Tri-City Medical Center to reconsider decision to close psychiatric ward

August 20, 2018
The San Diego Union-Tribune
By Paul Sisson
August 17, 2018


The Oceanside hospital was to shut down its 18-bed locked behavioral health unit next week. (U-T file photo)






With just days to go before it was to shutter its psychiatric ward, Tri-City Medical Center announced Friday afternoon that its board of directors will hear public testimony and take a fresh vote on the matter next week.

The Oceanside hospital was to shut down its 18-bed locked behavioral health unit next week. With the county’s approval, Tri-City already shuttered its 12-person crisis-stabilization unit, which provided up to 24 hours of recuperation time for patients experiencing mental health distress.

During a hastily scheduled special meeting on June 26, Tri-City’s elected board voted unanimously to close both units within 60 days citing regulatory, financial and staffing difficulties. But the Service Employees International Union, which represents many of the 80 mental health employees who received layoff notices after the board’s decision, demanded that the vote be re-taken, alleging that certain aspects of the first meeting two months ago violated public meetings law.
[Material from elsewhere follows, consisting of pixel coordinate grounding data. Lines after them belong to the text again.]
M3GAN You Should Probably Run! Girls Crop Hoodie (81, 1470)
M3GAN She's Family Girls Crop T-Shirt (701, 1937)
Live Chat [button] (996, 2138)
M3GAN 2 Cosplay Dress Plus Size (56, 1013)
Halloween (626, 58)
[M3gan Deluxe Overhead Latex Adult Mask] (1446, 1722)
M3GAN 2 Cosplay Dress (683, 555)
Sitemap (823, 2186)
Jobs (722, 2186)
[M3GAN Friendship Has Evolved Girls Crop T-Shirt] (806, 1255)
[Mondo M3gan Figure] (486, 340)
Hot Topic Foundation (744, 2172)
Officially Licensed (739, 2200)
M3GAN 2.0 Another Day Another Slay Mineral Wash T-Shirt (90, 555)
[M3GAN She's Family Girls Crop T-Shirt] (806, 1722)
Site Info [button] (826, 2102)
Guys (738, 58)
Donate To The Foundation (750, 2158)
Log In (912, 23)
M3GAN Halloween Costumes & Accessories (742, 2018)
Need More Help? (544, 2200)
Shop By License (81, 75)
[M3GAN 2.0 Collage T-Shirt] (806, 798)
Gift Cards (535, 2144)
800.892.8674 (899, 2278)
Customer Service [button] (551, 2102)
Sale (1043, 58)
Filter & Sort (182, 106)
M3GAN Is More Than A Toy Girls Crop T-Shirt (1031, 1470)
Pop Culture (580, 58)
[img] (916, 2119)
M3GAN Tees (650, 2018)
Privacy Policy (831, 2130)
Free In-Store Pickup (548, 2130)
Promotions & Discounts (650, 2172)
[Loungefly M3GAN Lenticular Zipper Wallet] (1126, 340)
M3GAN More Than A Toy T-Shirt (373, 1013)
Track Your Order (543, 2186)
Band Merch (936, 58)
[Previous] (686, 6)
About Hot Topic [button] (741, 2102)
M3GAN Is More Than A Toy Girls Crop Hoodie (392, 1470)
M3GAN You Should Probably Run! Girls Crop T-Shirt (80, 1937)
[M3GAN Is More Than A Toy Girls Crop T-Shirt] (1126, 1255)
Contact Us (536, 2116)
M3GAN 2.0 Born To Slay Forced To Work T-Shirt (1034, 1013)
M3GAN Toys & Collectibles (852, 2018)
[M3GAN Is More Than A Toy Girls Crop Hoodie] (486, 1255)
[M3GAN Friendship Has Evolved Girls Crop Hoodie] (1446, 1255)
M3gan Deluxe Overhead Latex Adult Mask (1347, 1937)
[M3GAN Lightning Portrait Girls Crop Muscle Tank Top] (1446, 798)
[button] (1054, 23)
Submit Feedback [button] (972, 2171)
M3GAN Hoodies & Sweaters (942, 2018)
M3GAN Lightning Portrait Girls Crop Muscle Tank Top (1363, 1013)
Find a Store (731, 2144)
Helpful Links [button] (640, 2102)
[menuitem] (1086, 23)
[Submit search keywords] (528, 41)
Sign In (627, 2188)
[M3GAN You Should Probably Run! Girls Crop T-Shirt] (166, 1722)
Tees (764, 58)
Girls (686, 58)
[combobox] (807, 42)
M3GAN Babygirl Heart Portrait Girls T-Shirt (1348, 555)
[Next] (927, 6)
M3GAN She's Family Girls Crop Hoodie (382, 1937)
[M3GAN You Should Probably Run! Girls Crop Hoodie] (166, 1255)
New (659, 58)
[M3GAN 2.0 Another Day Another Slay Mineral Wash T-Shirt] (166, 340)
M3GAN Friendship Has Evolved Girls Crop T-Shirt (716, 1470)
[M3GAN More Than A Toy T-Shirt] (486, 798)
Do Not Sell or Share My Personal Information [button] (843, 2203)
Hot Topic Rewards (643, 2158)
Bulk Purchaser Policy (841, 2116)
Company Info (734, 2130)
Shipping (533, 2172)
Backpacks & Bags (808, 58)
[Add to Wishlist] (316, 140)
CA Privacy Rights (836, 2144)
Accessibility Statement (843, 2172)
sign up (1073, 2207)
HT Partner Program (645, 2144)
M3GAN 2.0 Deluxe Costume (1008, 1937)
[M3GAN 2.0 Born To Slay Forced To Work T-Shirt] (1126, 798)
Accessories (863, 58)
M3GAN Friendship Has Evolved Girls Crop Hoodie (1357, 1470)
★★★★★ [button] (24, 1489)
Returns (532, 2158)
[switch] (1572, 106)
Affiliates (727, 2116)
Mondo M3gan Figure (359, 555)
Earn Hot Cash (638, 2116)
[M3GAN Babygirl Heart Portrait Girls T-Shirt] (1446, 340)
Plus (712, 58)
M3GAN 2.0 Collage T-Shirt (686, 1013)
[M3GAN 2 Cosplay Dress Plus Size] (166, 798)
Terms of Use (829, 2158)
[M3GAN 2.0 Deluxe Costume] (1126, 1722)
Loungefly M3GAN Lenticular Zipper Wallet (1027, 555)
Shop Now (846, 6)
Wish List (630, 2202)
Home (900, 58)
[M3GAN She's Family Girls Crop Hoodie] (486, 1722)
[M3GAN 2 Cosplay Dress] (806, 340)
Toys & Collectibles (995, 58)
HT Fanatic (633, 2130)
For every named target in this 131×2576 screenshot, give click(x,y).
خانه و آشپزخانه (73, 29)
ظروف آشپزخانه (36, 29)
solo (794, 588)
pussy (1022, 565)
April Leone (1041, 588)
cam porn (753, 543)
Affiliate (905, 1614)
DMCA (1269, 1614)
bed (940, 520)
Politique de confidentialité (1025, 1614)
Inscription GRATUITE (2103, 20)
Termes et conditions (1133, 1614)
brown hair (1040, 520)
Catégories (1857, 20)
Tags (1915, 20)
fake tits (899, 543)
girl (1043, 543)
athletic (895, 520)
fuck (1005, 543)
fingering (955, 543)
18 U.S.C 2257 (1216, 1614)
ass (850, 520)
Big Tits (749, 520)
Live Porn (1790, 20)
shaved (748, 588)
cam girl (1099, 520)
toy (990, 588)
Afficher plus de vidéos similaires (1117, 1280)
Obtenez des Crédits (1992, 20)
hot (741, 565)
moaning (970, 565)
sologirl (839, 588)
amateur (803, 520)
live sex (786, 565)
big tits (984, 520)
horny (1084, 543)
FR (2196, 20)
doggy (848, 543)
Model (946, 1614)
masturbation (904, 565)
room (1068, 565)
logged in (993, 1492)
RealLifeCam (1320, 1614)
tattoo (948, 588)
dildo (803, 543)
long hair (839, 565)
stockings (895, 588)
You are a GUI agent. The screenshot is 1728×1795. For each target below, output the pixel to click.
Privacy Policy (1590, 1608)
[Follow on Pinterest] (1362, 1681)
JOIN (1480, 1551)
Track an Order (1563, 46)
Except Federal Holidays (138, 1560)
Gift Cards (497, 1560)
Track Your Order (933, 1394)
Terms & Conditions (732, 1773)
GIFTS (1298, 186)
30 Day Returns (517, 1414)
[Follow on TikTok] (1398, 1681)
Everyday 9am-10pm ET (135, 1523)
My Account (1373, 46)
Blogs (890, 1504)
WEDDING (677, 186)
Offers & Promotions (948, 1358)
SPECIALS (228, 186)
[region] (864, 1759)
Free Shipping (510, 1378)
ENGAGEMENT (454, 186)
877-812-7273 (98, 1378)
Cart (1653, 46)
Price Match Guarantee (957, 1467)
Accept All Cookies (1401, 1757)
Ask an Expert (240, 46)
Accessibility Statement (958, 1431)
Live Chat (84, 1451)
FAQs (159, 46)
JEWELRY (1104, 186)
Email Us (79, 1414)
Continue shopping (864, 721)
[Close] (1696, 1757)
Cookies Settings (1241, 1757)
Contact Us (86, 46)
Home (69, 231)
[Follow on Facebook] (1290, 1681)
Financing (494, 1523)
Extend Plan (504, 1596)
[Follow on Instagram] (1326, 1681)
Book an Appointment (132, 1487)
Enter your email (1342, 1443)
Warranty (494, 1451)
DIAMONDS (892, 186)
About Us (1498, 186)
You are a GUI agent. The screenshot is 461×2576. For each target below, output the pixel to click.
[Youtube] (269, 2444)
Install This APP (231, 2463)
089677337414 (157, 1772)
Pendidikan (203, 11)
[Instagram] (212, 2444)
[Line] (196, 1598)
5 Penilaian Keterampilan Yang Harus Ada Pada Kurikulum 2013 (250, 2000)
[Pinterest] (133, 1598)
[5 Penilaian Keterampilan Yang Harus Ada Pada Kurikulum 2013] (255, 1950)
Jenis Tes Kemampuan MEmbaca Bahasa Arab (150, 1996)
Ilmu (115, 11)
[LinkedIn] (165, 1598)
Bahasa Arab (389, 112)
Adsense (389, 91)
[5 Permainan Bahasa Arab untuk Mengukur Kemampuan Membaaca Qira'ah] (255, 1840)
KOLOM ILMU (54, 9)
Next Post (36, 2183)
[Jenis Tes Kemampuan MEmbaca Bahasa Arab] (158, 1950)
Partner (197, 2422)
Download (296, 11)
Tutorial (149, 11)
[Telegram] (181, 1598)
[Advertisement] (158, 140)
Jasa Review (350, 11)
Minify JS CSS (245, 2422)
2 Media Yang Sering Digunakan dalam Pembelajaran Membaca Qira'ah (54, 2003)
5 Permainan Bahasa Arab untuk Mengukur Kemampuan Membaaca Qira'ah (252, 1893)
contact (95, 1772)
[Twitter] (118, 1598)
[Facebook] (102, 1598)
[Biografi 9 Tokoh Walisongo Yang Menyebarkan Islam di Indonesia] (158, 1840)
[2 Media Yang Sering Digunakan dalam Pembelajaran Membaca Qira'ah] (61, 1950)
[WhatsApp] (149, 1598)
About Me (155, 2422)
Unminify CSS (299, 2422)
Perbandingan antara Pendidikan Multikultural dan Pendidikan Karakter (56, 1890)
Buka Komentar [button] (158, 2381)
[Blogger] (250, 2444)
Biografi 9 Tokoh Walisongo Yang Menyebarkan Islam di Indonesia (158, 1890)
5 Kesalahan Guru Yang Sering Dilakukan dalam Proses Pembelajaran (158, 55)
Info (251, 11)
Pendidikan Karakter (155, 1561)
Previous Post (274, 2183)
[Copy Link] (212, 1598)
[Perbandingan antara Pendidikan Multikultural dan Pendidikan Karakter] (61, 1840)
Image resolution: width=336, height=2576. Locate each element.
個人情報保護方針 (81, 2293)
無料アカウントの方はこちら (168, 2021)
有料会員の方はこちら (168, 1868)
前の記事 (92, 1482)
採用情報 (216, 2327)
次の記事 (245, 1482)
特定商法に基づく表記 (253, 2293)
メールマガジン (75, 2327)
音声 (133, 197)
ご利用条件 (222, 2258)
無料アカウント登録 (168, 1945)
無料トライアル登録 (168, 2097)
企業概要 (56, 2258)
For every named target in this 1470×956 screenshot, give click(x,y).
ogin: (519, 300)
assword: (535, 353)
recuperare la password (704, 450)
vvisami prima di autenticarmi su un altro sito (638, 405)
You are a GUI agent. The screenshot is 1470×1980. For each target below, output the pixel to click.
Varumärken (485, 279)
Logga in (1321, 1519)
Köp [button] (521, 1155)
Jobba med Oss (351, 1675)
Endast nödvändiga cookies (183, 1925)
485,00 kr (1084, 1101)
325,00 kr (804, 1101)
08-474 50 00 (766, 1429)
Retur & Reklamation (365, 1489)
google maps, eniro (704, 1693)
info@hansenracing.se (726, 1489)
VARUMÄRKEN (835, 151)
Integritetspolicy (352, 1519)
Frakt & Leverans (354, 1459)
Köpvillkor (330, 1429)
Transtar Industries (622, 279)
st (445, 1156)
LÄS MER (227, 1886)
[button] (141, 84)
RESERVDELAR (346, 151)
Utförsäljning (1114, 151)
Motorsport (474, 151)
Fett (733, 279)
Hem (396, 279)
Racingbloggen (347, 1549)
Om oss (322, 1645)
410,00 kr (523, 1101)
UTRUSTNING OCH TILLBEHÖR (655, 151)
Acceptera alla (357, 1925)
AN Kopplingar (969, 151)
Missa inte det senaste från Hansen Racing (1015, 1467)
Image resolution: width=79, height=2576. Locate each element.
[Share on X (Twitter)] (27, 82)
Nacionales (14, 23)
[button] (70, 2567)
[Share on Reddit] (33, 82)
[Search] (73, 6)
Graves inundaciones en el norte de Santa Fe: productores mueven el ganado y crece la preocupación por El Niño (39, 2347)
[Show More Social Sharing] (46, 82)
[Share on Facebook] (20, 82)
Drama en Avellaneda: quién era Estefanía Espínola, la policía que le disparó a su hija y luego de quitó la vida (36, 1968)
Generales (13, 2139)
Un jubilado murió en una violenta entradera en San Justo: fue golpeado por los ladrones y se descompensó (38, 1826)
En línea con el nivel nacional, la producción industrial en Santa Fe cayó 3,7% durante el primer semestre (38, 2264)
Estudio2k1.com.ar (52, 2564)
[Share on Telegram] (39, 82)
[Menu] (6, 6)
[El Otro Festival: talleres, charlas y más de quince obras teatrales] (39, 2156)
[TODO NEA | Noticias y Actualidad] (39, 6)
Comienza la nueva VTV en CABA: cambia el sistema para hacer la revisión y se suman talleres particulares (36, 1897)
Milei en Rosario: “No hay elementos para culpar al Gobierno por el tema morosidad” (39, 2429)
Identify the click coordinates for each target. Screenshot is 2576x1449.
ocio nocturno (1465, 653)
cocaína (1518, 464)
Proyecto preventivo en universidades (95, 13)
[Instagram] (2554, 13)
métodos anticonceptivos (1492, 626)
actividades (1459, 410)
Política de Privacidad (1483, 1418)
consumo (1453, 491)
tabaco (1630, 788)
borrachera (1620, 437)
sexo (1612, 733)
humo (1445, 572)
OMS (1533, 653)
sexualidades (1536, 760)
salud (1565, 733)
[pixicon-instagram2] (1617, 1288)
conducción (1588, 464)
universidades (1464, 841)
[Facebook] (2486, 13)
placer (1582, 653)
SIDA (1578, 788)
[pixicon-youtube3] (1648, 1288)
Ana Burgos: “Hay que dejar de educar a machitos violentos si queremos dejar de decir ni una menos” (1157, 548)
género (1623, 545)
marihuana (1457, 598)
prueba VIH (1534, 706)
The board’s statement Friday afternoon did not reference the union’s allegations and hospital spokesman Aaron Byzak said they were not the reason for the board’s decision to re-hear the matter on Tuesday at 4:30 p.m.

“Recognizing the community’s concern regarding mental health services, the board decided to provide another opportunity for interested persons to provide testimony. After considering public comments and relevant information regarding the units, the board will decide what — if any — action to take,” the statement said.

It was not clear whether Tri-City could have closed its locked unit next week. The county’s Behavioral Health Services Department sent the hospital’s chief executive a letter on Aug. 6 that said Tri-City must “continue to accept new admissions through Sept. 22” to provide enough time for the public district hospital to “locate and transition inpatient clients to alternative and appropriate level of care beds.”

It’s that transfer that has riled many in coastal North County who have wondered where patients brought in on “5150” holds — people found to be a danger to themselves or others — will go when Tri-City’s unit closes. The nearest units that remain open are at the former Palomar Medical Center complex in downtown Escondido and at the county’s psychiatric hospital on Rosecrans Street in San Diego’s Midway district. Local governments have expressed significant concerns that transportation requirements would take too many law enforcement officers away from the cities where they patrol. And the families of those whose loved ones use the Tri-City units have repeatedly commented on the hardship of driving so far to visit.

Diane Bagby, a director of the North Coastal San Diego chapter of the National Alliance for Mental Illness, and her husband Mike Bagby, who serves as the chapter’s president, said they were cautiously hopeful about the chances that the Tri-City board might reverse its previous decision though the couple said they have struggled to get meetings with hospital leadership to discuss the possibility of just such an action.

“People are upset with the hospital over this decision, that’s for sure,” Diane Bagby said. “I can’t trust that they are willing to start these units up again, but we’ll see.”

In explaining its closure decision to the public, Tri-City has said that it has difficulty finding enough psychiatrists to staff its units. Psychiatrists are required to evaluate whether or not patients need to be admitted for three days or even 14 days of treatment in a locked ward and also are involved in adjustment of anti-psychotic medications.

Danielle Denis, an Escondido resident who said she has been diagnosed with bipolar depression, said she went to Tri-City’s emergency department on Aug. 4, after having suicidal thoughts just one day after Tri-City closed its crisis stabilization unit. She said she and several other female psychiatric patients were kept together in a “fast track” room at the hospital for 48 hours without seeing a psychiatrist. Medical records that Denis provided appear to confirm the timeline of her visit and that she was discharged from Tri-City’s emergency department on Aug. 6. She said she immediately called 911 to report that she was still feeling suicidal and was readmitted to Tri-City’s emergency room and then transferred to Palomar’s locked behavioral health unit where she continues to receive treatment.

Denis said Palomar doctors changed the medications she is taking, and she’s feeling better, but the experience at Tri-City, she said, convinced her that the hospital must do more to bolster its emergency psychiatric capacity.

“They don’t have the staff, and it’s not right what’s going on,” Denis said.

Byzak said in an email that health care privacy law prevents Tri-City from confirming or denying whether Denis was a patient.